I had several telephone conversations with this manager organising dates, times and getting to understand his business. If I was to describe his style on the telephone I would use words like, businesslike, cold, curt and somewhat impatient. I started to realise that if I was one of his customers then I might have been a bit “difficult". He certainly knew his business and I don't think he was a bad person but warm and friendly - forget it.
There are actually very few genuinely difficult customers in the world. And I hear you say - “we've got all of them". However the majority of customers in the world are reasonable people. They may not think the way, look the way, sound the way that you do. However they are your customers and if you want their business then you've got to deal with them. They may get “difficult" from time to time if they feel they've been let down. It's how you handle them that'll determine if they continue to be a problem or if you can turn them around.
Difficult customers and situations usually occur because some part of our core service has failed or the customer perceives it to have failed. We've not delivered on time, the customer has the wrong product, it doesn't work or it's not what the customer expected. What happens then is, the customer comes to the interaction with us in a negative frame of mind. It's what happens then that'll decide whether they deal with us again or bad mouth us to other people.

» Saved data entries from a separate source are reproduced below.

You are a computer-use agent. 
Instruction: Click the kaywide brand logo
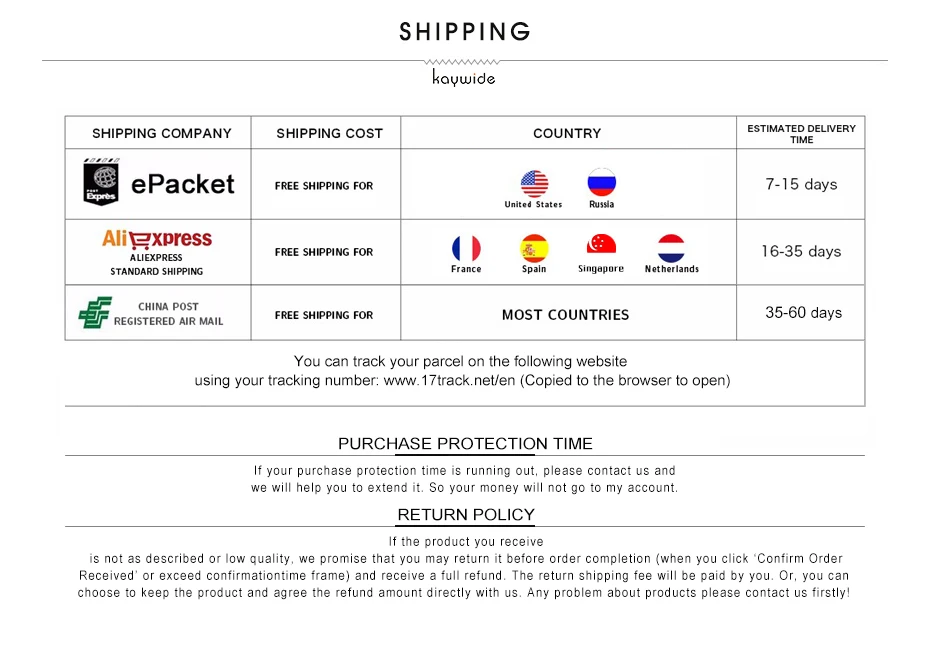click(464, 78)
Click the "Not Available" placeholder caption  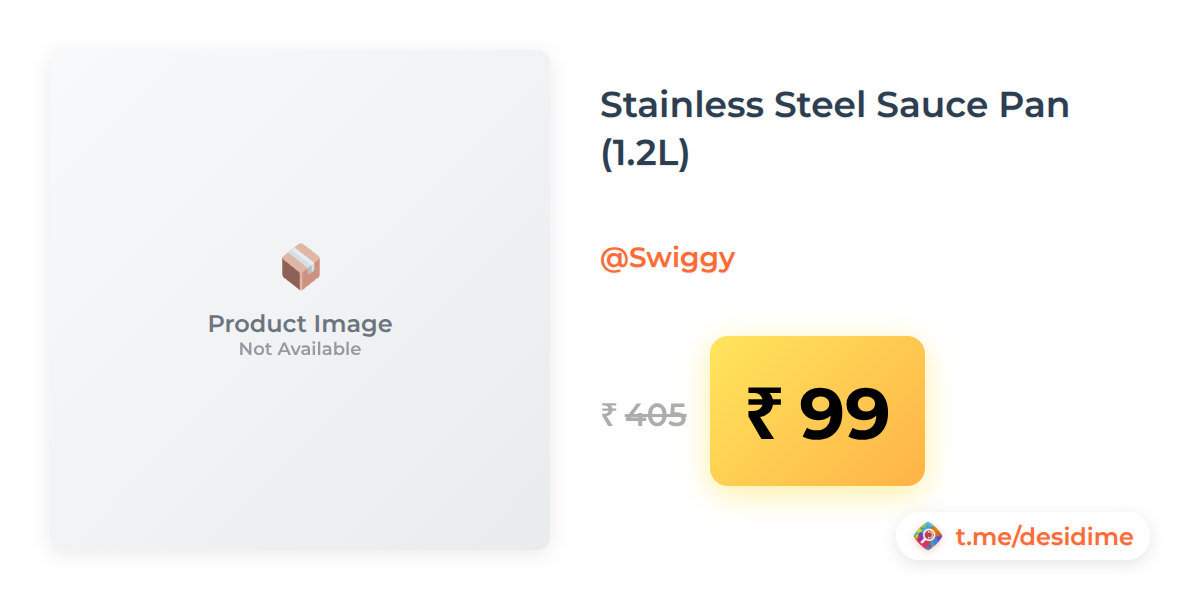[300, 349]
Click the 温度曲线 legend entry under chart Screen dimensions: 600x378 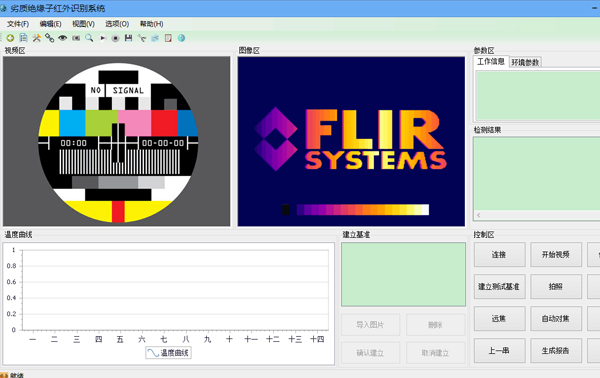(168, 353)
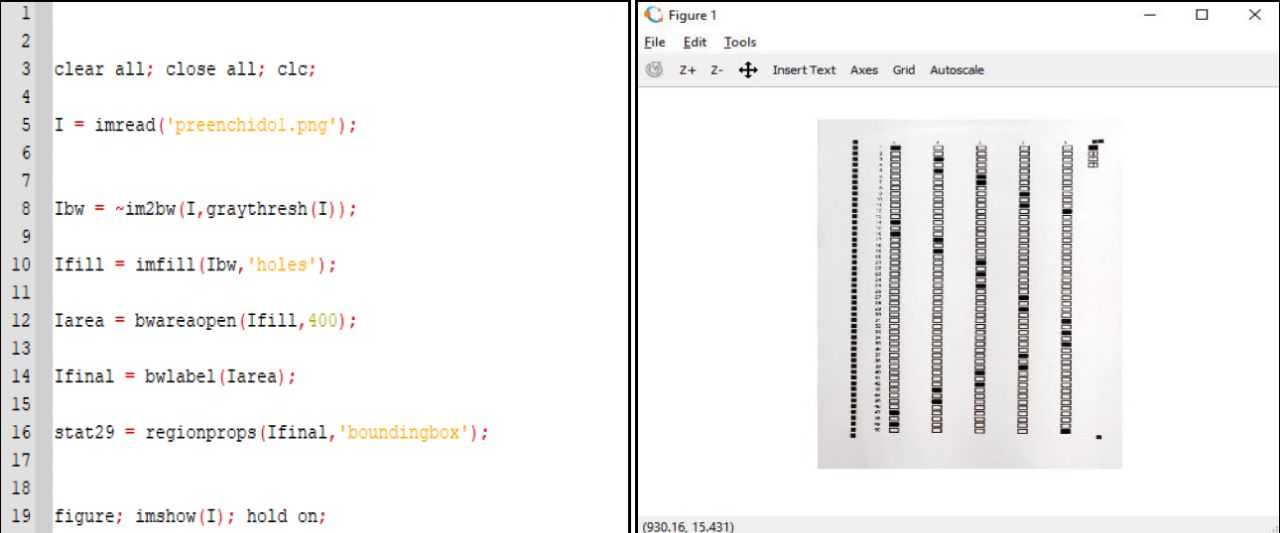Activate the Z+ zoom in tool

[687, 70]
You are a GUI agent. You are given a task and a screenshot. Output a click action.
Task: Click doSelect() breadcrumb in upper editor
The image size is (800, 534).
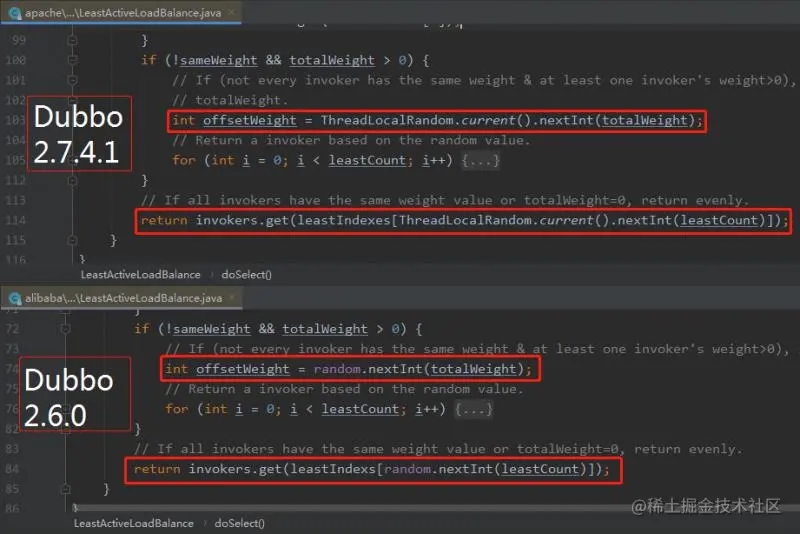click(x=246, y=275)
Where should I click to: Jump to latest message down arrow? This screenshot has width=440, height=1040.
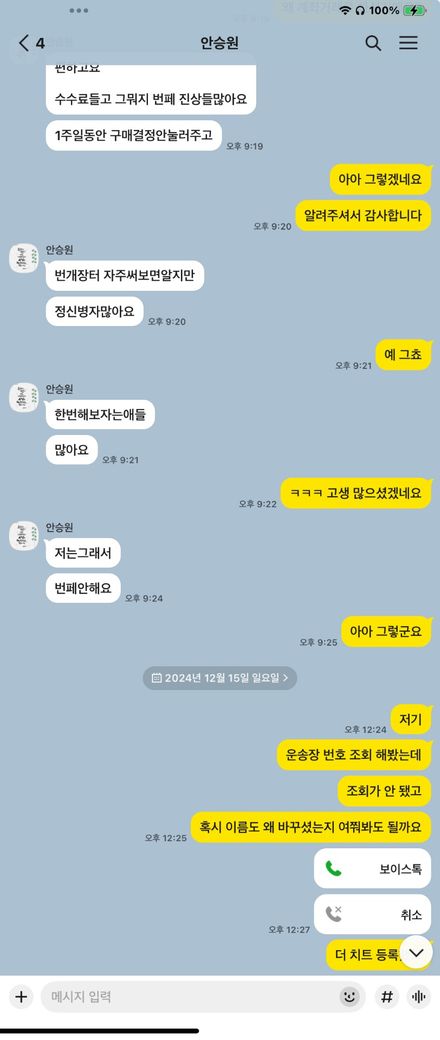[417, 952]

The trick is not just to concentrate on fixing the core service issues. Telling the customer that you'll replace the product, deliver it in half an hour or knock something off the price, isn't the answer. Sometimes you may not have an answer and the customer is going to hear “NO". However as you're aware, it's how you say “NO" that matters. Let's consider some of the reasons customer interactions go wrong and why they may become more “difficult".
* We don't care. - We don't sound or look as if we care, are concerned or appreciate the customer's situation. Maybe you do care, however you've really got to say caring words and look and sound as if you care. After all, the customer can't read your mind.
* We don't listen. - Too often we try to jump in with solutions and don't allow the customer to vent their feelings. Again we need to show the customer that we're listening by what we say, how we say it and our body language.
* We let the customer “get to us". We often allow the customers attitude to irritate or annoy us. This becomes obvious to the customer, again through our tone of voice, our body language and only fuels a difficult situation.
* We use the wrong words. - There are certain trigger words that cause a customer to become more difficult. Some of these are “cant, have to, sorry ‘bout that". Even your organisation's jargon can have a negative effect on a customer interaction.
* We don't see it from the customer's point of view. - Too often customer service people think the customer is making too much of a fuss. They think - “What's the big deal, we'll fix it right away". The thing is, it is a big deal for the customer and they want us to appreciate that.
Customers will often judge the level of your service based on how well you recover from a difficult situation and they're very likely to forgive you if you do it well.